I don’t recall her being sick earlier this morning. Perhaps she felt a little too tipsy for work after drinking up all that beer. No matter, she’s probably at home now; I’ll just drive up to her apartment to look for her. I could make quiche for dinner, or, if I get lazy, we could have pizza delivered. I’m not a picky eater, and she’ll probably eat anything that’s served on the table, so either way’s fine. There’s just one last phone call that needs to be made.
I pick up my phone again, and dial the number to my apartment. After three rings, the chubby girl in pink picks up the call.
“Surprise, surprise,” I say. “I’m back, and I’m afraid I’m going to need my apartment back.”
There is a moment of silence, and an image of the chubby girl’s shocked expression floats into my mind.
“I’m feeling fine, you know,” I quickly add. “There’s nothing to worry about. Other than the throbbing in my head, I’m feeling pretty alive.”
“Hello again,” she finally says. “Is that really you?”
“I think so,” I say. “Have you finished reading your book?”
“Just finished reading it.”
“Great timing, then. Is it any good?”
“It’s fascinating,” she says. “Hey, you promised that we could have sex if you woke up, remember?”
“Well, about that. I didn’t really say sex, did I?”
“Damn, I was hoping your memory will be affected by all that limbo,” she says.
“No way,” I say. “My memory is still clear as eve-“
“Good. Forget about sex. It’s not important anymore. Let’s talk about the situation at hand.”
“What?” I ask, slightly taken aback by her change in tone.
“Who did you pull in?” the chubby girl asks.
“Pull in?” I ask. “What do you mean by that?”
There is a slight pause at the other end; she seems to be choosing her words very carefully this time.
“You’ve got to understand this: there’s no way you could’ve escaped from your subconscious prison. Well, not directly, at least. Grandfather was pretty thorough when he re-programmed your brain. Your subconscious world needs a mind within it to continue its existence: to hold the walls up, to keep the river flowing, things like that. Without a mind, your entire subconscious will collapse onto itself. It will cease to exist. You will cease to exist. It’s a simple self-destruct mechanism: anyone who attempts to escape from their prison will perish with it. But here you are, back in the real world, talking to me over the phone,” she says. “So that either means that Grandfather has made a mistake, which is impossible, or-“
“Or there’s another mind trapped in my subconscious.”
“Exactly. Grandfather thought that no one would be willing to trade places with someone as dispensable as you, so he left that little loophole open. But now it seems that he was wrong, and there really is another mind in your subconscious,” the chubby girl says.
“Seems like it,” I say, as my mouth slowly turns dry. My heart begins thumping in my chest as I piece together the signs that lay within my reach all the while.
It all becomes clear now.
“The Gatekeeper was right when he said that everyone has a role to play,” I say, more to myself than to the chubby girl. “I shouldn’t have pushed so hard. I’m sorry.”

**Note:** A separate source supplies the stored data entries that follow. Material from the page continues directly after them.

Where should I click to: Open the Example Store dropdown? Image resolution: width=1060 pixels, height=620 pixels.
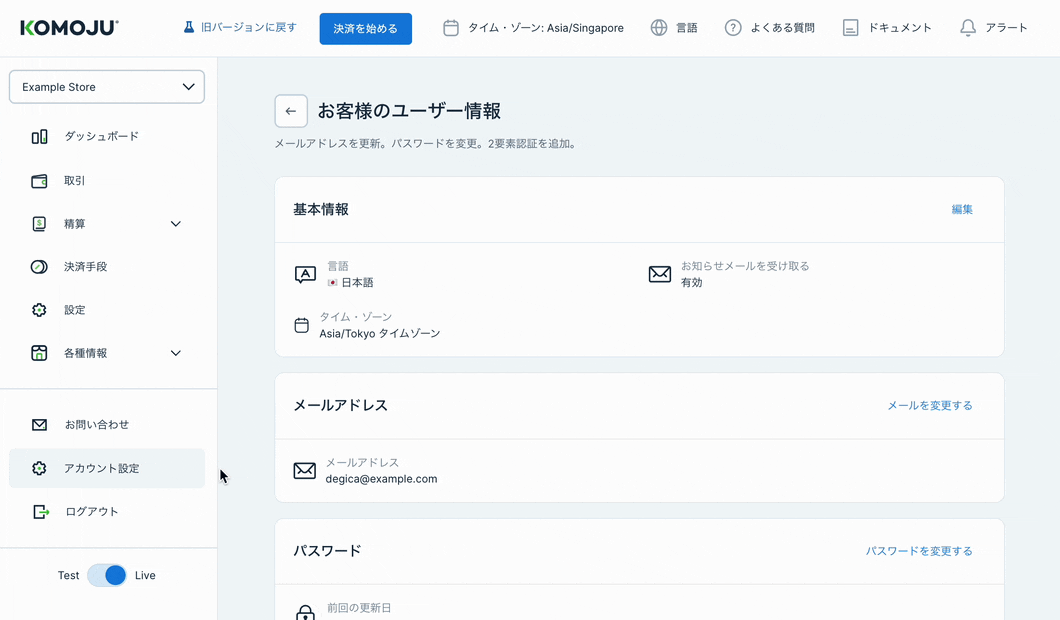pos(107,87)
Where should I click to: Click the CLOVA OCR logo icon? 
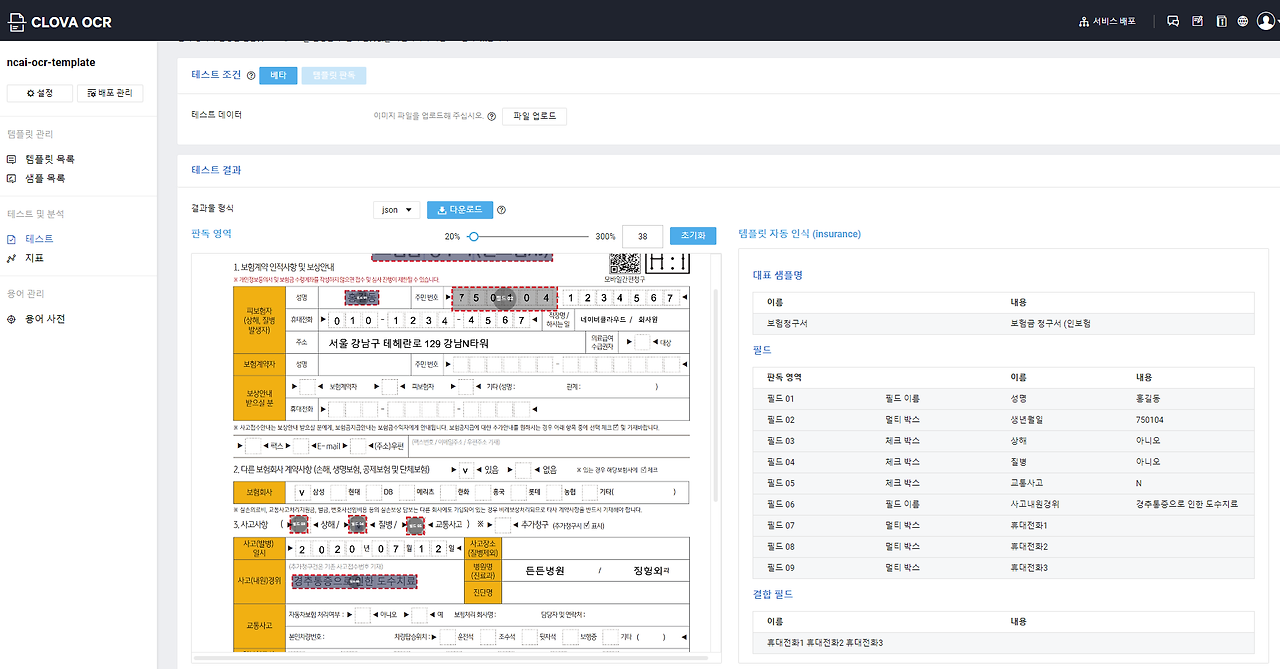point(18,21)
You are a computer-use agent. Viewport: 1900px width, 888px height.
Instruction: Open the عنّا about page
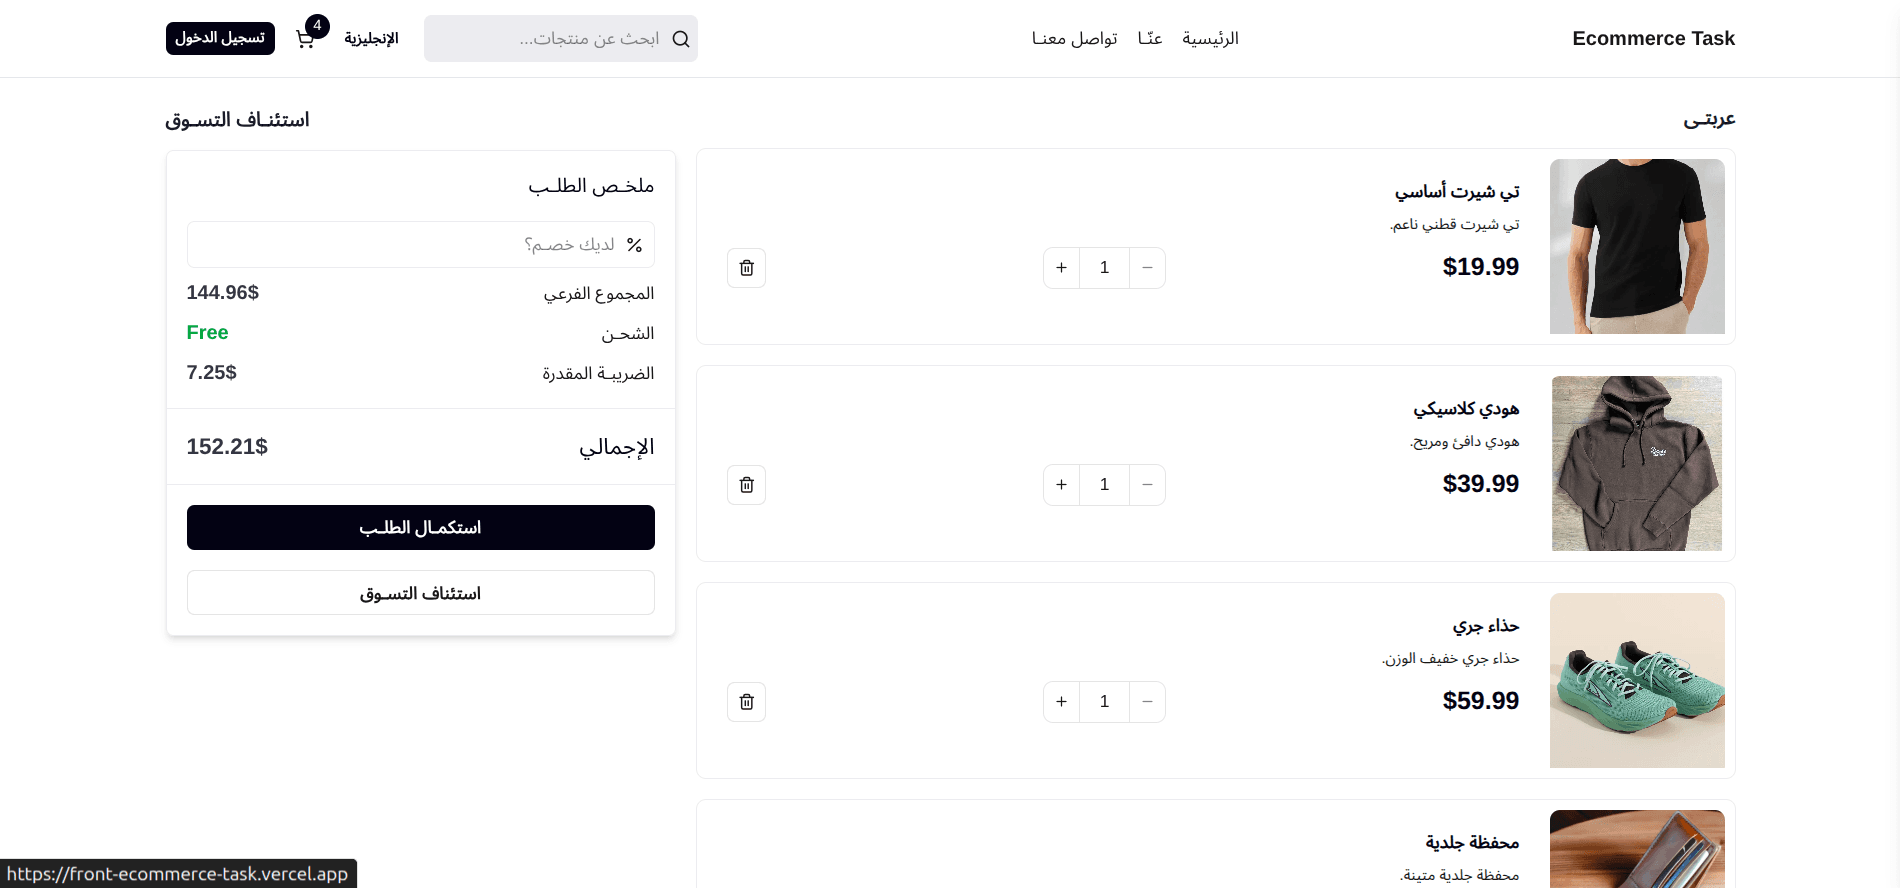tap(1150, 39)
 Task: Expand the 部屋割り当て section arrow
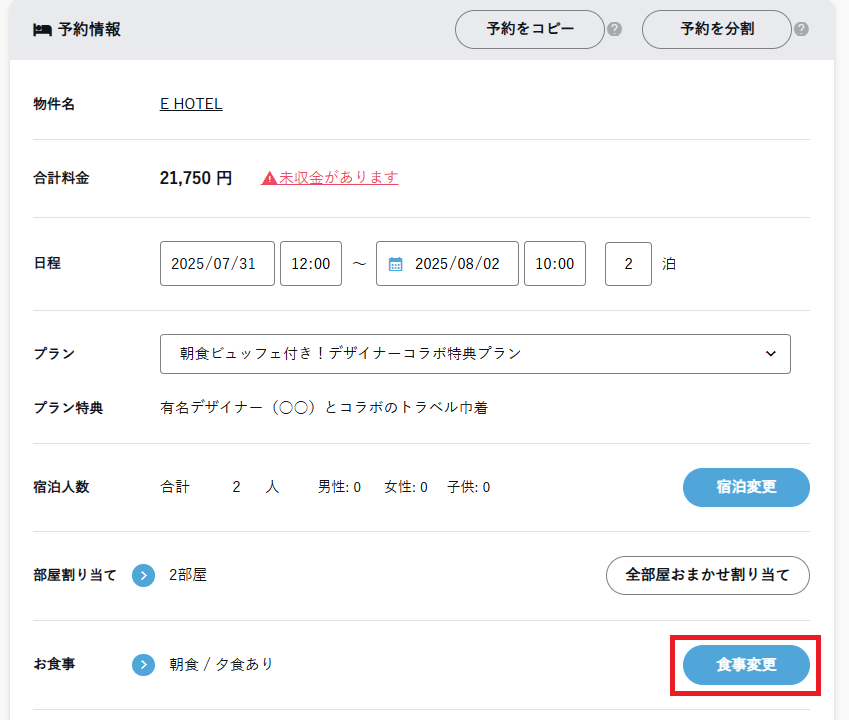pos(143,575)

“What are you going to do now?” the chubby girl asks.
I inhale deeply and slowly, and close my eyes as I gather up my thoughts, hoping that the throbbing in my head will somehow recede.
“I’m going to fix this,” I say.
“There’s only one way to do that.”
I look out of the car window as the tip of the sun touches the surface of the sea, instantly turning the sky from a shade of gold to a deep orange hue.
“Are you going to be ok?” the chubby girl asks after a moment of silence.
“Yes,” I say, “soon enough. I’ll be back where I belong, and everything’s going to be ok. And it wouldn’t matter what happens at the End of the World after the end of time, because all that matters is that I’m there.”
“Listen, I haven’t moved since I woke up, so you can still collect me at the same place. But it’s no more Bob Dylan on the stereo, though. I’ve changed it to Mai Karuki and Stefanie Sun, my new favourites. You should listen to them when you have the time; they’re really good, especially Stefanie Sun. And I doubt I’ll have much use of my apartment now, so you can have it back.”
I pause for a while.
“There’s no need to put me in deep freeze, you know? I’m serious. I’m going to have an eternity, and an eternity is quite enough.”
I hang up before she could say anything. I turn up the volume of the stereo, recline the seat, and stare out into the sea. The sun is about to sink below the horizon, and the sky is now a perfect shade of crimson. The seawater is starting to turn dark, and by this hour all activity at the pier has stopped, so barely any ships are left in the open sea.
The water becomes still, with no ripples on the surface. I close my eyes and let the tides take me away.
Tonight, I feel close to you.
You open my eyes and light the sky above.
When I need a friend, you are there right by my side,
I wish we could stay as one.
I wish we could stay forever as one.
Cover illustration and design by me.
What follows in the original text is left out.